Der Bundesfinanzhof bestätigte, dass sowohl Vorerben als auch Nacherben berechtigt sind, den Pauschbetrag für Erbfallkosten zu beanspruchen. Die Revision des Finanzamts wurde abgelehnt, und es wurde entschieden, dass der Pauschbetrag ohne den Nachweis tatsächlich entstandener Kosten gewährt werden kann. Die Fundstelle des Urteils ist auf der Webseite des Bundesfinanzhofes unter dem Aktenzeichen XI R 37/15 zu finden.

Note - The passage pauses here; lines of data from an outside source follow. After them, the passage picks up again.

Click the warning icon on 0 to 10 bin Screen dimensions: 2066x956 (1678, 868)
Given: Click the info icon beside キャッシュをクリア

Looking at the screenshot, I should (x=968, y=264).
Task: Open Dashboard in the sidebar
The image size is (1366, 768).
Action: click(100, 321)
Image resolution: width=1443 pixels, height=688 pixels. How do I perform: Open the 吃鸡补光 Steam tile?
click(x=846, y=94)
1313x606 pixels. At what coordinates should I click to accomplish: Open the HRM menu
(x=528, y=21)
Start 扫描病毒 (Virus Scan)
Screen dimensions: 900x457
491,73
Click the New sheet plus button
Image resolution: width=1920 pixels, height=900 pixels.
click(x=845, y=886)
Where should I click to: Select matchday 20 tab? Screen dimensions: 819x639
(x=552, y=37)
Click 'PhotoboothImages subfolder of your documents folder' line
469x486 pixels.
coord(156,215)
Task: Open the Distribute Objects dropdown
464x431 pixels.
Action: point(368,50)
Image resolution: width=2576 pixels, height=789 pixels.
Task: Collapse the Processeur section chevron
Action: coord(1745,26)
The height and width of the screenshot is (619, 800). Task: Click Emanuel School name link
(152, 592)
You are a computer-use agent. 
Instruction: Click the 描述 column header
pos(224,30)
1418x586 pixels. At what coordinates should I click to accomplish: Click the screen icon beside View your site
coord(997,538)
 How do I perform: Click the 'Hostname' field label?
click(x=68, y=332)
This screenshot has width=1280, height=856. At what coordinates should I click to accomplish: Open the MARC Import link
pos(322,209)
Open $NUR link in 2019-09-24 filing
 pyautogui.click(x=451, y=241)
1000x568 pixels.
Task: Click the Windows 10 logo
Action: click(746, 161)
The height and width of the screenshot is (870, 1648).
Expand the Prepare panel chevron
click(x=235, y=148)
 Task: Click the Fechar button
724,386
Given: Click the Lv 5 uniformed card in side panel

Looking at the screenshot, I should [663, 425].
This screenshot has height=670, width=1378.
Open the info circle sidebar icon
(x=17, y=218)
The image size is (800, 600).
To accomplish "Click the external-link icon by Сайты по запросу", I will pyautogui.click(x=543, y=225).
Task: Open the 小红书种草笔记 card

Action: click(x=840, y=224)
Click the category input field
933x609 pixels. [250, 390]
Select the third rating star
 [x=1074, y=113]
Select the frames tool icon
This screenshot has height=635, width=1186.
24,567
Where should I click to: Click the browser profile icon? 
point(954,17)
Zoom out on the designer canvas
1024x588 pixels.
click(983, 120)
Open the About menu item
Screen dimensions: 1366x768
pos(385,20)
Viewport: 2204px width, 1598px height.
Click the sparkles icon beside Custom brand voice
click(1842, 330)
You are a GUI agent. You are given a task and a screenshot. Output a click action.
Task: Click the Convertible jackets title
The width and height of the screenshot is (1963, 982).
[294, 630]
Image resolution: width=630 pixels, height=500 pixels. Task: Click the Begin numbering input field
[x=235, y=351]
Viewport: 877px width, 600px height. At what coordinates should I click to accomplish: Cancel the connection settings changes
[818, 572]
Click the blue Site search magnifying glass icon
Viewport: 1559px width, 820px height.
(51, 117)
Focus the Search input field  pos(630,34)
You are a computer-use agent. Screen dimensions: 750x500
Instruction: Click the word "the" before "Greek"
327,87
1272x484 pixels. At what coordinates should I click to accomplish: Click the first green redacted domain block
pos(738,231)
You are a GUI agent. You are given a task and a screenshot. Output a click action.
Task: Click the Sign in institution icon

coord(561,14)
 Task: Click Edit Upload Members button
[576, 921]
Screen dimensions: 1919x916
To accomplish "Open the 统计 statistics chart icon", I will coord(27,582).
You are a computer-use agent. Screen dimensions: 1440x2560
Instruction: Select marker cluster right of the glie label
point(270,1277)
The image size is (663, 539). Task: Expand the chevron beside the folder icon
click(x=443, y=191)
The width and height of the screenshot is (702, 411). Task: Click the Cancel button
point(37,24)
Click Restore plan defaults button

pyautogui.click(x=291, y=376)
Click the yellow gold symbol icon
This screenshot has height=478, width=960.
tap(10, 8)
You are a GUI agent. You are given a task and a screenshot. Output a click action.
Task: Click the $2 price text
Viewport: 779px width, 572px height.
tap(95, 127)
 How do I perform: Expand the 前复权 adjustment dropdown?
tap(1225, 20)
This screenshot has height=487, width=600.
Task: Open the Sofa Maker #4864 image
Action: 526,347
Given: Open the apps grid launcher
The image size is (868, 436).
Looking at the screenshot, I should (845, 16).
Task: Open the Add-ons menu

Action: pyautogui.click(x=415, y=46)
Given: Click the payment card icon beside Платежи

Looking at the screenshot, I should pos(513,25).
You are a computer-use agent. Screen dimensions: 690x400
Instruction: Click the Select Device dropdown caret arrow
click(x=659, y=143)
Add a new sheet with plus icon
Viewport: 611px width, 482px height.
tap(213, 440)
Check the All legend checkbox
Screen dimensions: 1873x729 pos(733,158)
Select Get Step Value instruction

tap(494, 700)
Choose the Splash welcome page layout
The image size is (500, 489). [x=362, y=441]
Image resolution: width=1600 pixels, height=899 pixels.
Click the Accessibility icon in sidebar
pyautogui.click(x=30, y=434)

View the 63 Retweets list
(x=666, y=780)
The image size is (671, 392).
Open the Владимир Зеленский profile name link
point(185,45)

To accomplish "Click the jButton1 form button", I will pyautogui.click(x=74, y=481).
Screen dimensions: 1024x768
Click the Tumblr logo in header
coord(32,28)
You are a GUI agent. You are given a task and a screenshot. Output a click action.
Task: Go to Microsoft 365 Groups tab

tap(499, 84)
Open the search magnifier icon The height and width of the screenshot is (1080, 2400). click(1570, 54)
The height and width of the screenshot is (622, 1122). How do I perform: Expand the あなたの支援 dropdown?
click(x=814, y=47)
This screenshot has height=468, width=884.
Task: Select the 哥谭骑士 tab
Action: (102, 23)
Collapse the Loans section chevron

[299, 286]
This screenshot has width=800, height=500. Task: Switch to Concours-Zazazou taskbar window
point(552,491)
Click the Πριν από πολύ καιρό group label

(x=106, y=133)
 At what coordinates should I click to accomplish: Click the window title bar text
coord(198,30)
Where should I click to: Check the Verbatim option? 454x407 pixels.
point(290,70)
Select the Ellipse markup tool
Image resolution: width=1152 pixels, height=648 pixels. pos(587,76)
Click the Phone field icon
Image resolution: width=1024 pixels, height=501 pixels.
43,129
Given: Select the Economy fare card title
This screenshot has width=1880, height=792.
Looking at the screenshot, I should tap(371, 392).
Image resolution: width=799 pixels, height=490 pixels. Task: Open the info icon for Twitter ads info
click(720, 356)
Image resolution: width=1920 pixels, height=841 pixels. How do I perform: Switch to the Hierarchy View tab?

3. Praxisempfehlung für Mandanten

Mandanten sollten die Möglichkeit des Pauschbetrags für Erbfallkosten auch als Nacherben prüfen und geltend machen. Es ist ratsam, sich rechtlich beraten zu lassen, um alle steuerlichen Vorteile im Erbfall zu nutzen, da das Urteil eine Vereinfachung der Steuerfestsetzung und mögliche Steuerersparnisse bedeutet. 


Erbfallkostenpauschale

Die Erbfallkostenpauschale in Deutschland ist eine steuerliche Vereinfachungsregelung, die es Erben ermöglicht, pauschal bestimmte Nachlassverbindlichkeiten von der Erbschaftsteuer abzuziehen, ohne einzelne Belege vorweisen zu müssen. Diese Pauschale beträgt aktuell 10.300 Euro und kann von den Erben direkt von dem steuerpflichtigen Erwerb abgezogen werden. Sie soll dazu dienen, Kosten wie etwa für die Beerdigung, die Testamentseröffnung oder andere unmittelbar mit dem Erbfall verbundene Aufwendungen abzudecken. Dieser Pauschalabzug ist nur einmal pro Erbfall anwendbar, unabhängig von der Anzahl der Erben. Es ist jedoch wichtig, dass Erben, die höhere tatsächliche Kosten nachweisen können, diese statt der Pauschale geltend machen dürfen, um eventuell eine höhere steuerliche Entlastung zu erzielen.